Employers with more than 100 workers have to meet a Sept. 30, 2019 deadline to report detailed information on how they compensate workers – broken down by gender, race, and ethnicities – to the Equal Employment Opportunity Commission.  

The data is part of the EEO-1 form that employers have been required to file for years. There are now two components to the form: 

Component 1 – This information includes the number of employees who work in a business, broken down by category, race, sex, and ethnicity. The deadline for submitting this information was May 31. This is the same information employers have been filing for years. 

Component 2 – This newly required information includes hours worked and pay data from employees’ W-2 forms, broken down by race, ethnicity, and sex. This is due by Sept. 30. 

The second component, initiated by the Obama administration, was supposed to have taken effect in 2017, but after President Trump took office, he halted the roll-out of the rule, on the grounds that reporting such detailed salary information was a burden on companies.  

Several worker-advocacy groups filed suit, challenging the hold on the pay-data collection provisions. On March 4, 2019, a federal judge lifted the stay and ordered the EEOC to start collecting the data.  

Why does EEOC want the information? 

The EEOC says the detailed information on salaries will help its investigators determine which of the discrimination complaints that it receives merit further processing.  

The EEOC uses information about the number of women and minorities that companies employ to support civil rights enforcement and analyze employment patterns, according to the agency. 

The basics of EEO-1 

Businesses with at least 100 employees, and federal contractors with at least 50 employees and a contract of $50,000 or more with the federal government must file the EEO-1 form.  
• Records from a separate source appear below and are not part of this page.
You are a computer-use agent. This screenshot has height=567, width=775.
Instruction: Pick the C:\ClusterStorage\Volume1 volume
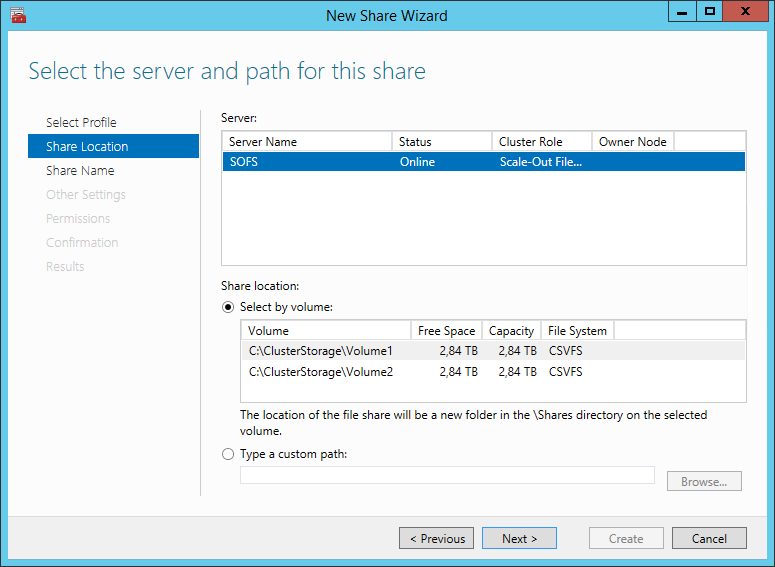pos(493,350)
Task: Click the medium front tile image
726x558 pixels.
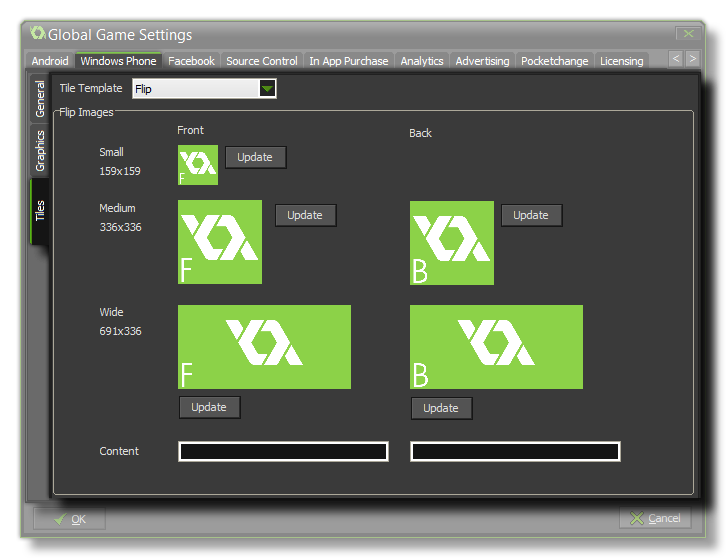Action: (220, 242)
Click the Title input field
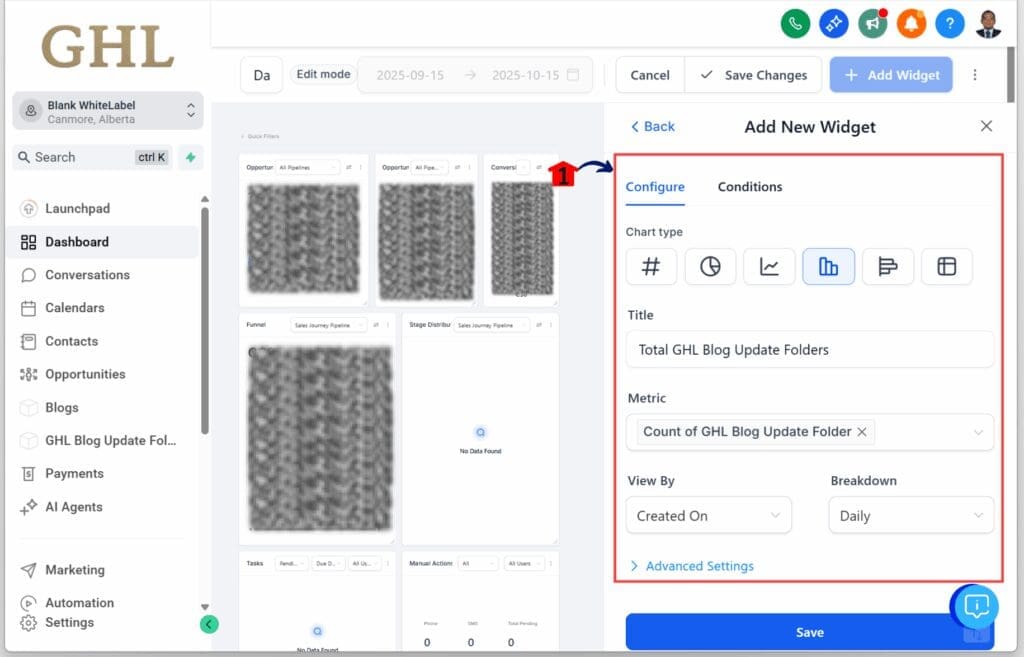 [x=810, y=349]
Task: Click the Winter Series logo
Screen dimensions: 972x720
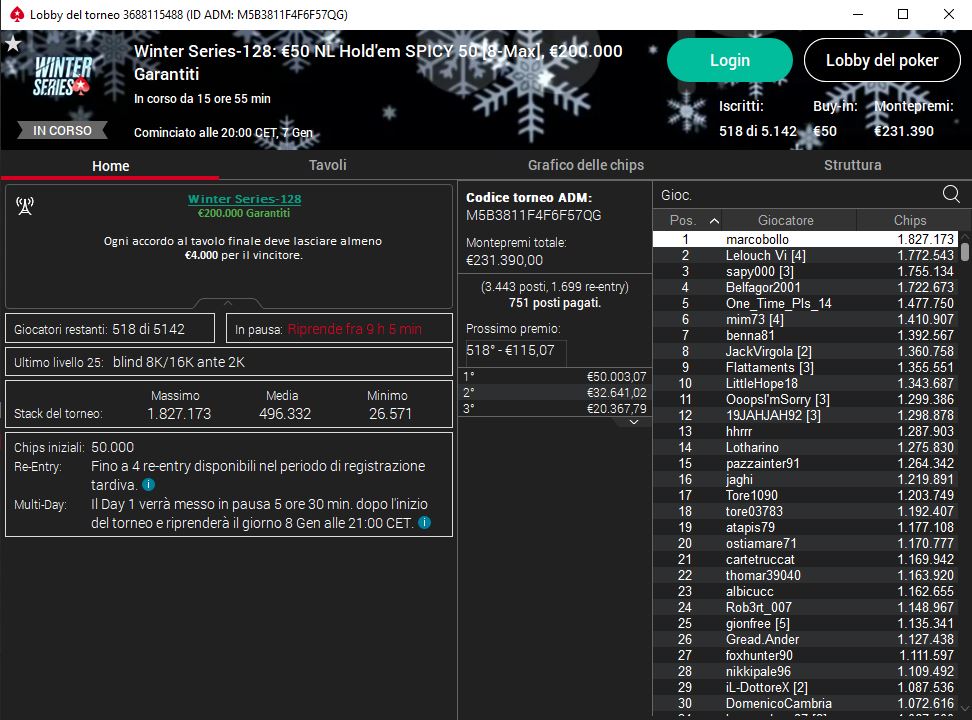Action: (64, 77)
To accommodate the new rules, the EEOC has revised the form, which will require employers to report wage information from box 1 of the W-2 form and total hours worked for all employees by race, ethnicity and sex within 12 proposed pay bands (example: $24,440-$30,679 is one band) and 10 occupation bands (like professionals, technicians or salespeople). 

Component 2 data 

Here’s what you will need to include in the component 2 data: 

  • Pay data 
    Employers must identify the number of employees (based on a combination of race and sex) that fall within each of 12 compensation bands for each EEO-1 job category. Employers will not be required to submit names or Social Security numbers for any employee.  
    To identify the compensation band in which to count an employee, employers must use Box 1 of Form W-2. Employers may not use gross annual earnings instead of Form W-2’s Box 1 earnings. 
  • Hours-worked data 
    Employers must list the total number of hours worked by employees (based on a combination of race and sex) within the same compensation band and job category. 

What to do 

The EEOC has created a web-based portal for filing the EEO-1 form along with instructions and fact sheets, all of which you can find here

The portal will remain open until the Sept. 30 filing deadline. If you have not already received login information, you can do so on the portal page.